Saturday, 27 July 2024

BEETHOVEN'S ODE TO JOY / Singapore Symphony Orchestra / Review

 

BEETHOVEN’S ODE TO JOY 
Singapore Symphony Orchestra 
Esplanade Concert Hall 
Thursday (25 July 2024)

This review was published in The Straits Times on 27 July 2024 with the title "Standing ovation for SSO's take on Brahms and Beethoven".

Singapore Symphony Orchestra’s first gala concert for the 2024/25 season, led by music director Hans Graf, was headlined by two major repertoire works. The opening act was Johannes Brahms’ Double Concerto in A minor (Op.102) with violinist Chloe Chua and SSO principal cellist Ng Pei-Sian as soloists. 


Despite their age gap (Chua is 17 and Ng in his late 30s), the duo worked well together, reliving the parts played by original virtuosos Joseph Joachim and Robert Hausmann at its 1887 premiere. After an orchestral outburst, Ng’s demanding solo cadenza was rapt and ear-catching with Chua later joining in as an equal partner. Nowhere was she overawed and they were hand-and-glove throughout, with the orchestra’s discreet partnership allowing their voices to shine. 



The central slow movement had them in a silky smooth unison, with an evenness providing some of the work’s most sublime moments. The Hungarian-flavoured finale was a jocular jaunt, playful in exchanges yet cohesive to the closing chords. The vociferous response was rewarded with a substantial encore: the Handel-Halvorsen Passacaglia, another classic of sharing intimate moments together. 


The other blockbuster was Beethoven’s Ninth Symphony in D minor (Op.125), his beloved Choral Symphony. There has been no better time amid tumultuous world affairs to relive this unifying work, the supreme espousal of Friedrich Schiller’s gospel of the universal brotherhood of man. 

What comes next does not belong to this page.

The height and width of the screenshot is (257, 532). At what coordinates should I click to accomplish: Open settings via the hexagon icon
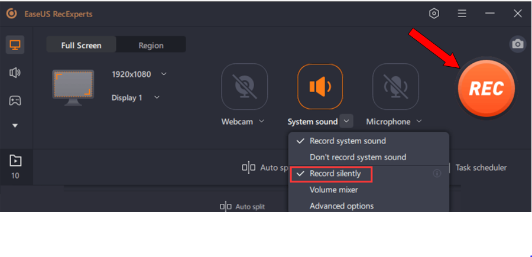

Running for 67 minutes, Graf’s vision was a generally swift one. Following the opening drone, orchestral entries were brisk and crisp, yet with no hint of being hectic or strait-jacketed. The music was allowed to breathe naturally with a well-judged broadening of tempos when it mattered. 


Even when the Molto vivace second movement upped the ante, pulses quickened but never raced beyond safety limits, much having to do with Christian Schioler’s steady but emphatic timpani beats dictating the proceedings. The lovely Adagio slow movement provided much respite but was not allowed to languish or wallow. 


Then came the much-awaited finale. Its earth-shattering introduction relived moments from earlier movements, a summation of all that had come before. The first vocal was from baritone Liam James Karai, his commanding voice answered emphatically by 110 singers from the Singapore Symphony Choruses and Singapore Bible College Community Choir (Eudenice Palaruan, Choral Director & Wong Lai Foon, Choirmaster). 


There have been bigger choirs to grace the Ninth, notably Esplanade’s opening concert in 2002. However this group lacked nothing in pluck and confidence, delivering the famed Ode To Joy (Freude, Schoner Gotterfunken) chorus and tricky fugues with suitable eclat and ecstasy. 


The quartet of well-matched soloists was completed by soprano Johanna Falkinger, mezzo-soprano Anita Montserrat and tenor Seungwoo Yang, the last of whom conquered the Turkish march segment (accompanied by triangle, cymbals and bass drum) with much swagger. 


The symphony’s frenzied conclusion received a deserved standing ovation. Its message of world peace, delivered in harmonious Singapore, might however be a case of preaching to the choir.